▶ _Required work_
Without any pictures, output the records exactly as they are.

[Stored items from a collection]
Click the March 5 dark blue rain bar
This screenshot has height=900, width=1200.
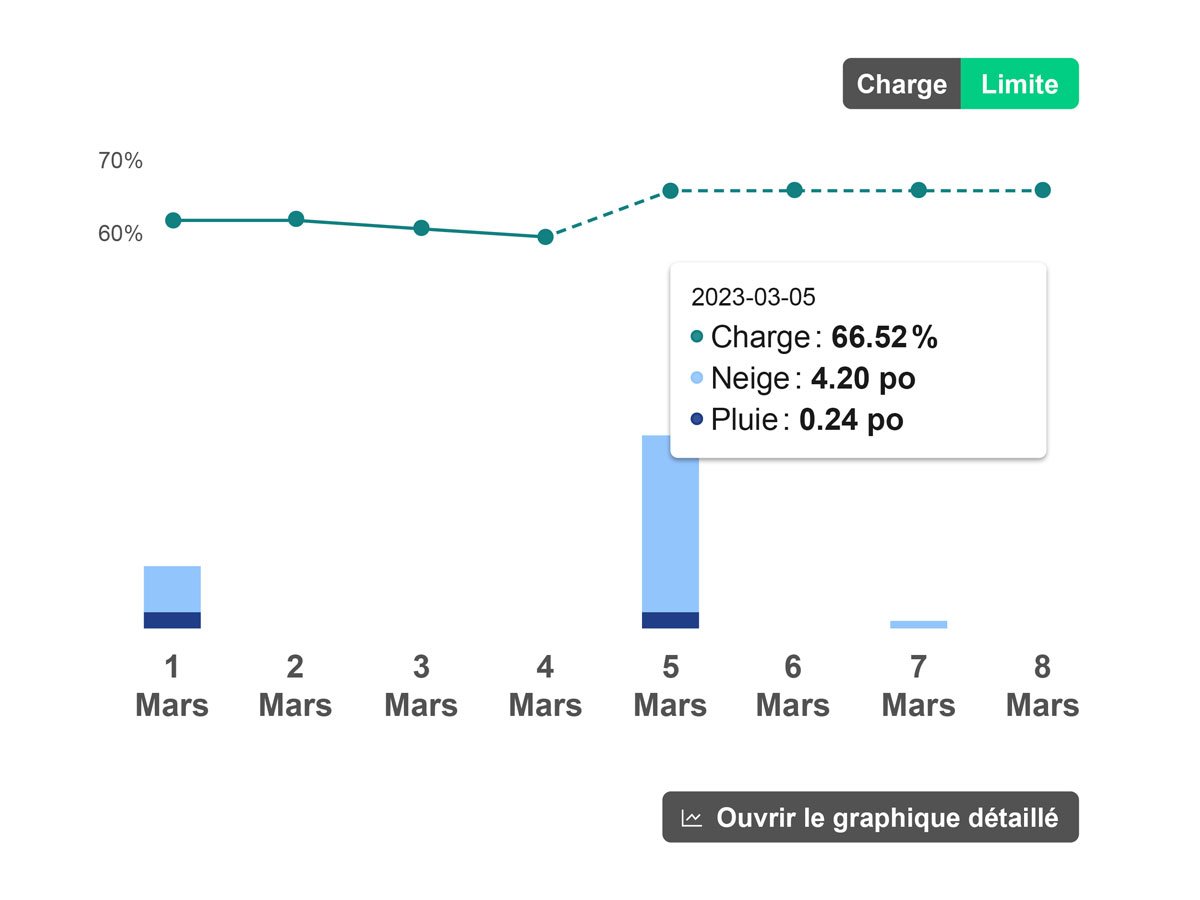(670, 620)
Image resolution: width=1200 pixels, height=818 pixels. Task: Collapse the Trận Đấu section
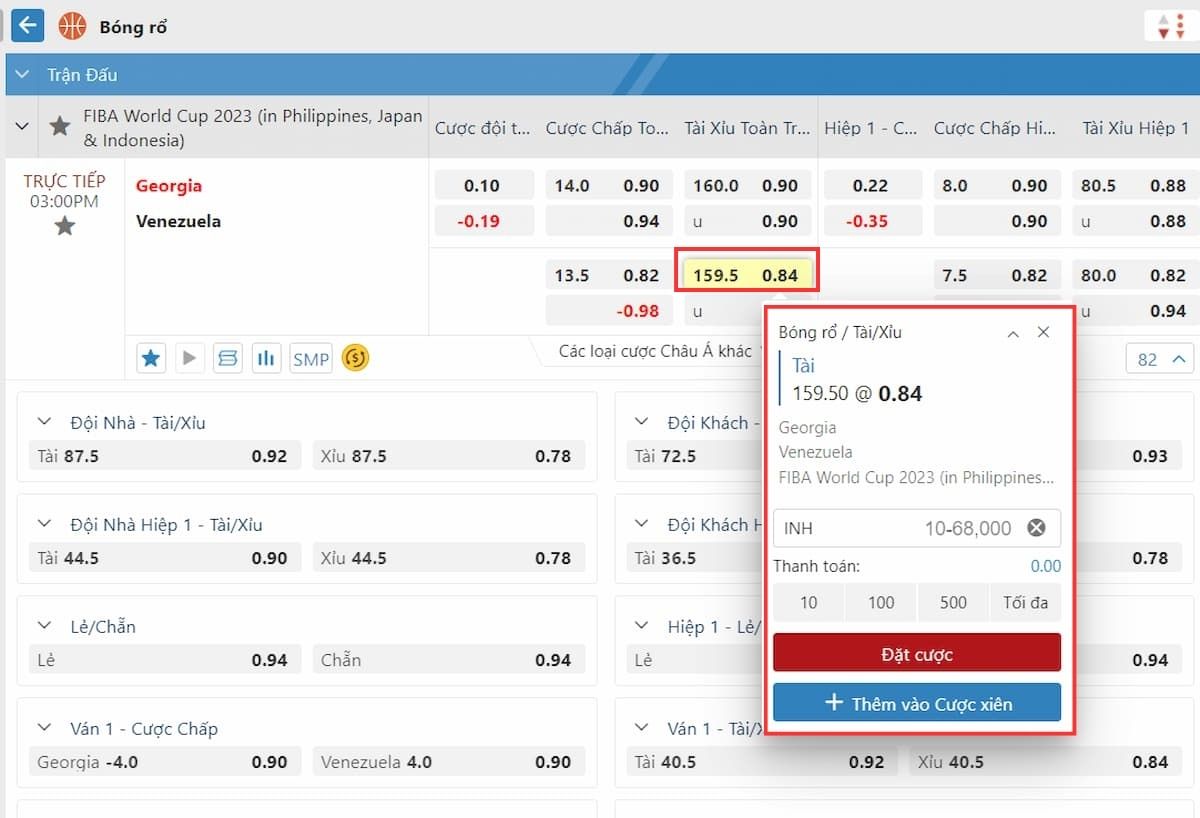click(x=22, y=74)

▶ _Answer below_
Click the March 5 dark blue rain bar
This screenshot has height=900, width=1200.
(670, 620)
Image resolution: width=1200 pixels, height=818 pixels. Task: Collapse the Trận Đấu section
click(x=22, y=74)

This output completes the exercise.